Bookworm

Required Files

To build a bookworm, you need three files:

  1. input.txt: a single file containing your texts (see the section for alternates if that's impractical;
  2. jsoncatalog.txt: metadata about each text;
  3. field_descriptions.json: metadata about your metadata, such as which fields are dates and which are categorical.

The result of this chapter describes the format for these three input files.

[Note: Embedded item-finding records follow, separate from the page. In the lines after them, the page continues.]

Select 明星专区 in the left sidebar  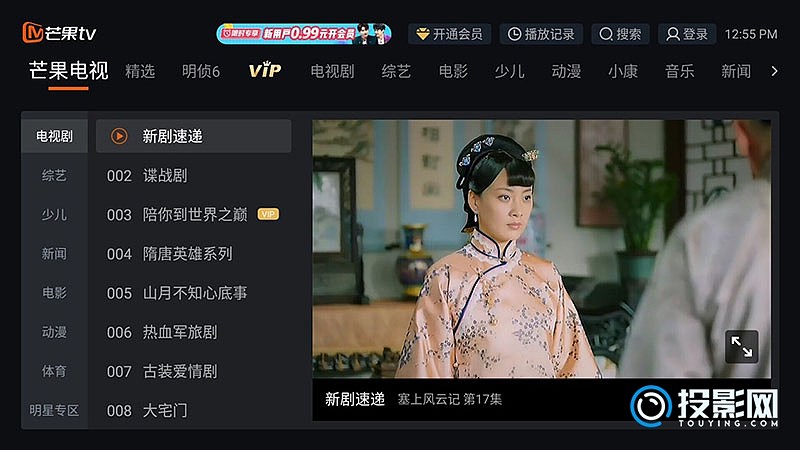pos(54,410)
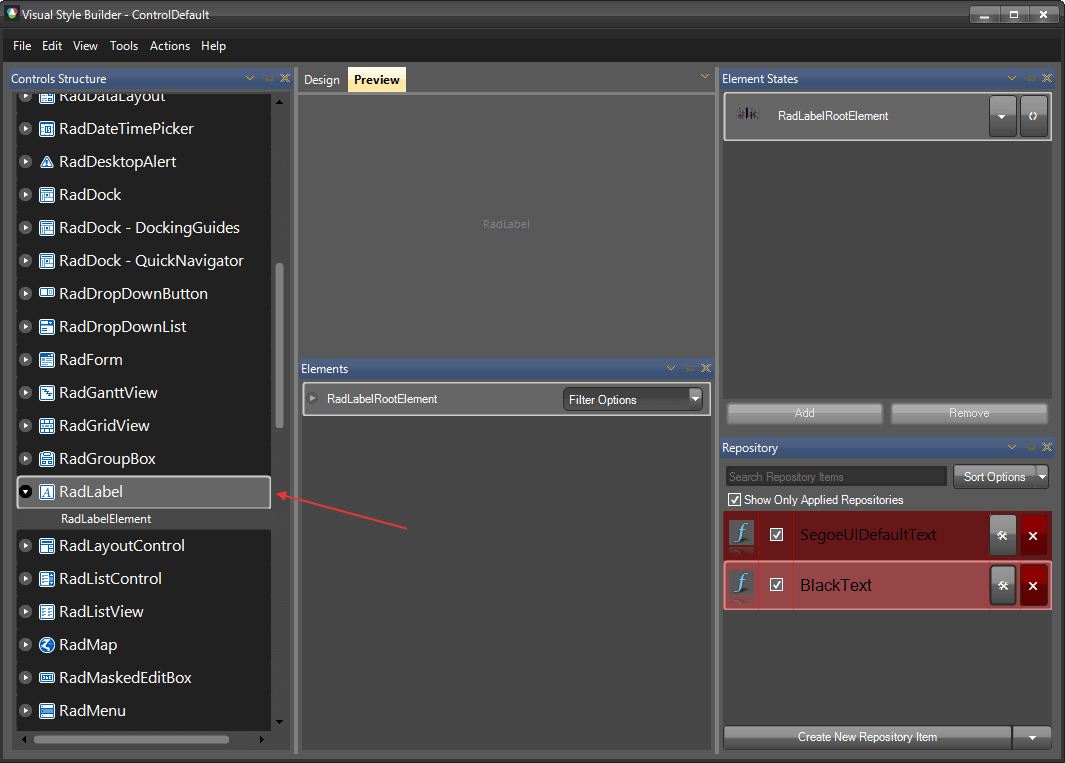Image resolution: width=1065 pixels, height=763 pixels.
Task: Uncheck the BlackText repository checkbox
Action: (776, 585)
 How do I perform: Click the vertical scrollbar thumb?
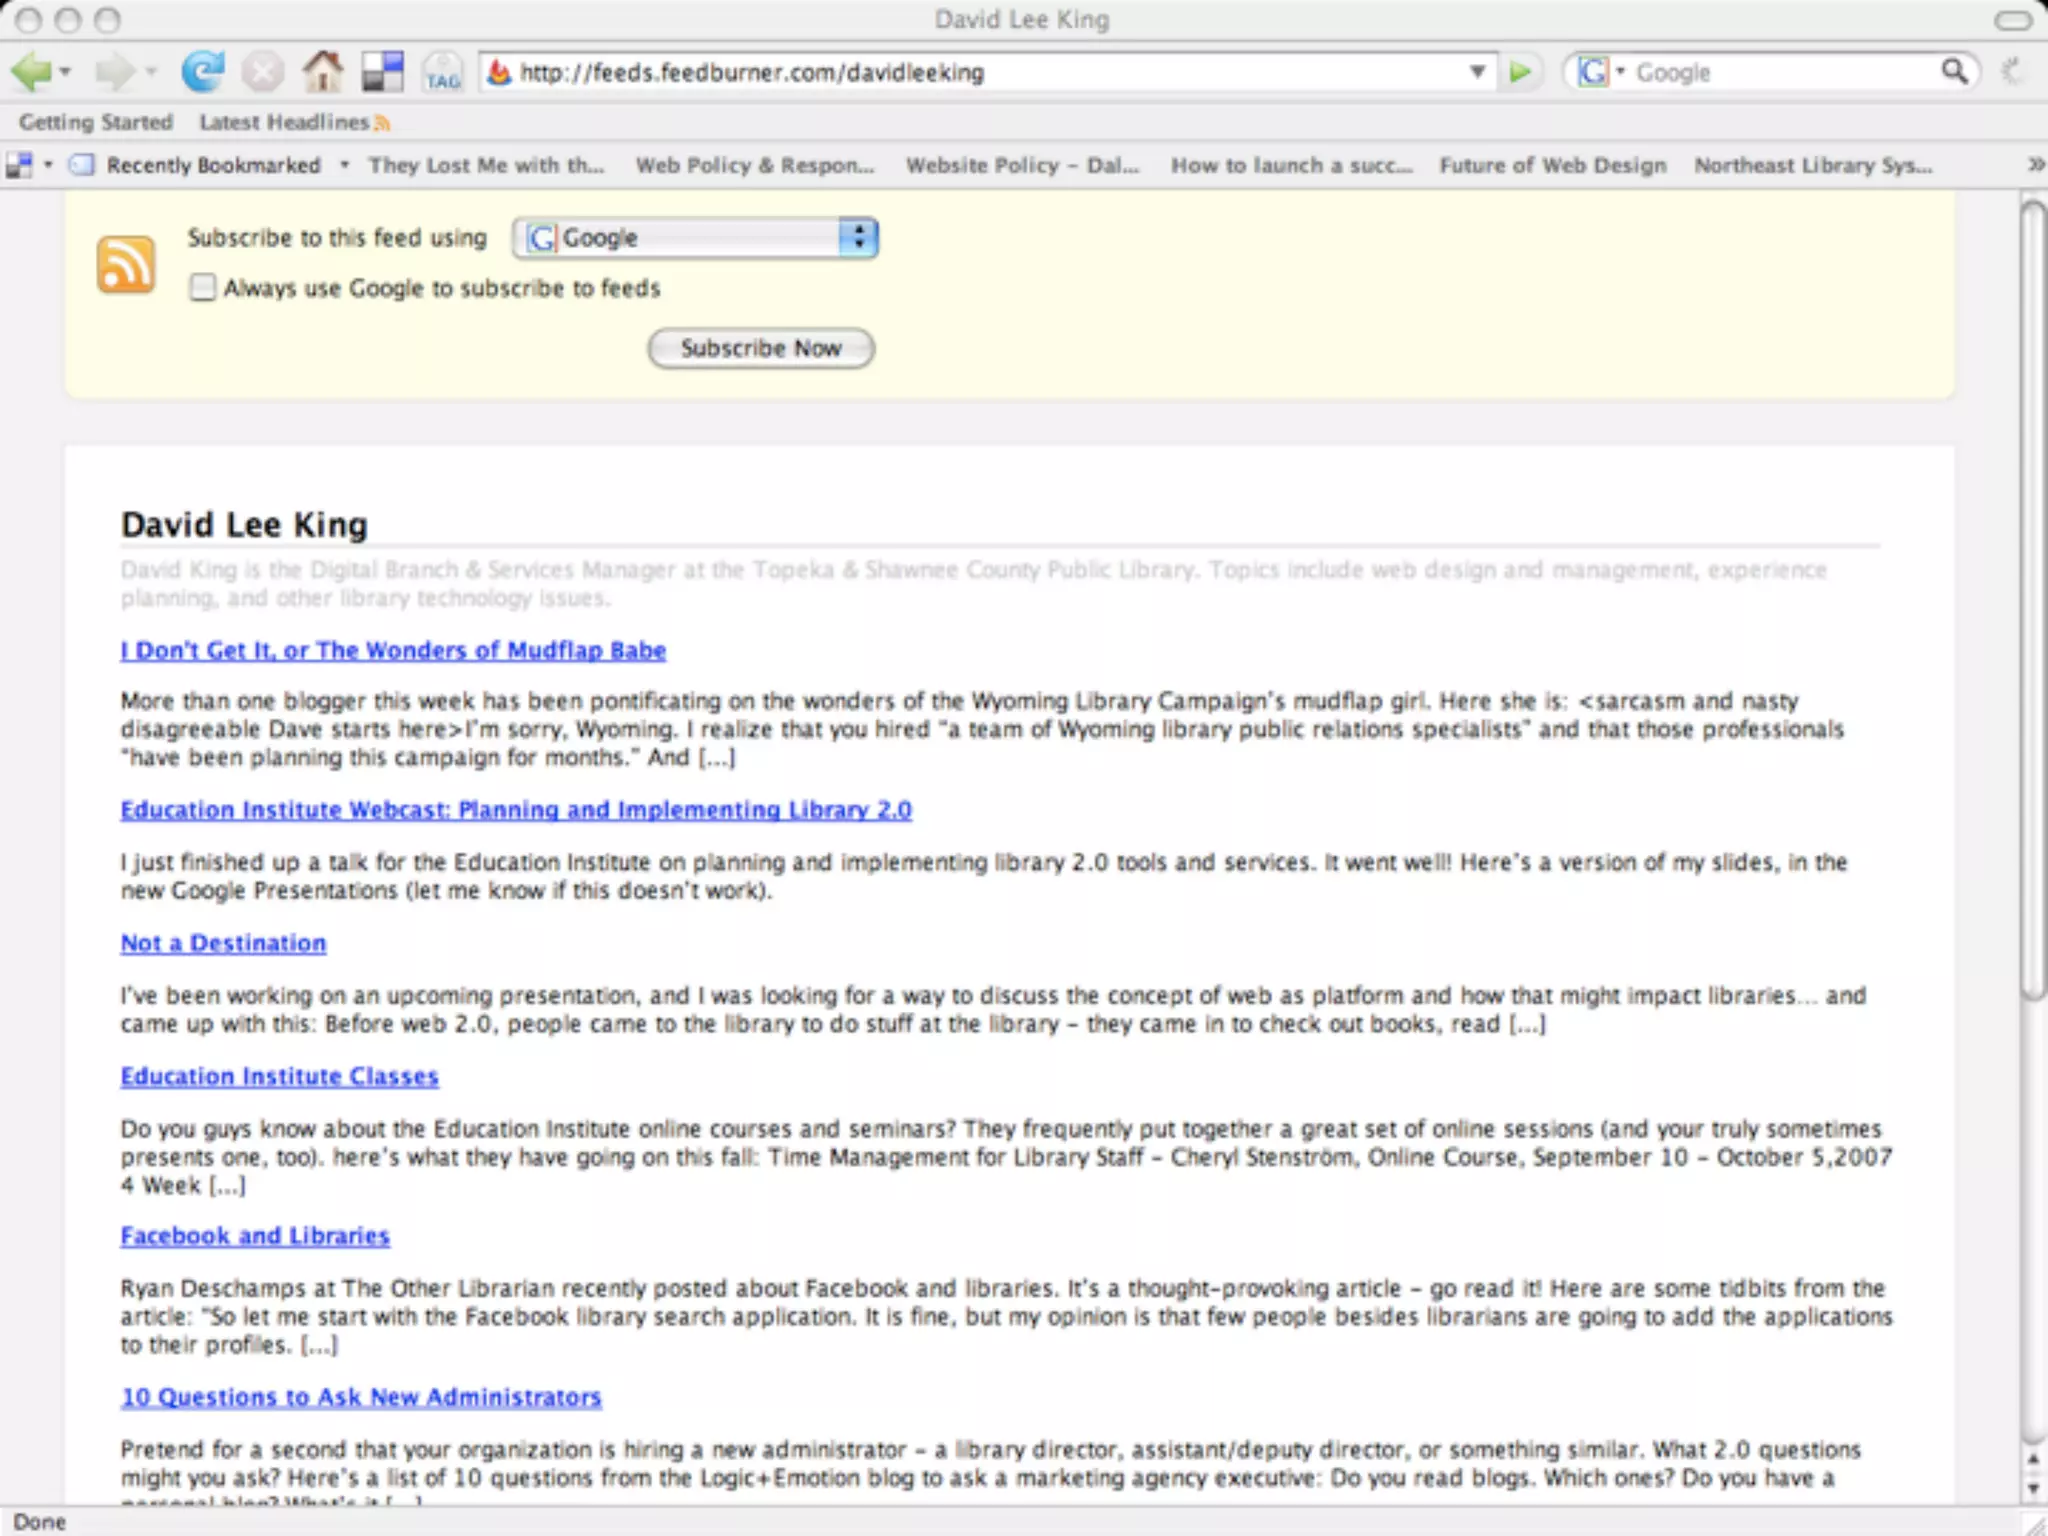(2032, 600)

These can be stored in one of two locations:

External format

If you want to clone a bookworm as part of a larger installation, you can leave the files in a root directory. This is frequently cleaner, and is the recommended format. In this case, your file structure will look like.

your_directory/
 -- jsoncatalog.txt
 -- input.txt
 -- field_descriptions.json

To build the Bookworm, follow the instructions.

Internal Format

This is a legacy format. There is no reason to use it. Relative to the root directory (which will be called BookwormDB if you clone this repo directly), they are all in a subdirectory called files. When you've built them all, it will look like this:

BookwormDB/
 -- files/
  | -- texts/
  |  | raw  <--- (alternate method: contains texts files or hierarchical folders of text files)
  |  | input.txt <----- (preferred method: a single file with all texts, preceded by their id.)
  | -- metadata/
  |  | -- jsoncatalog.txt
  |  | -- field_descriptions.json

There is also a highly deprecated format, occasionally suggested by some old documentation and installations, that recommends a folder called texts inside files. Really, really, do not use this format.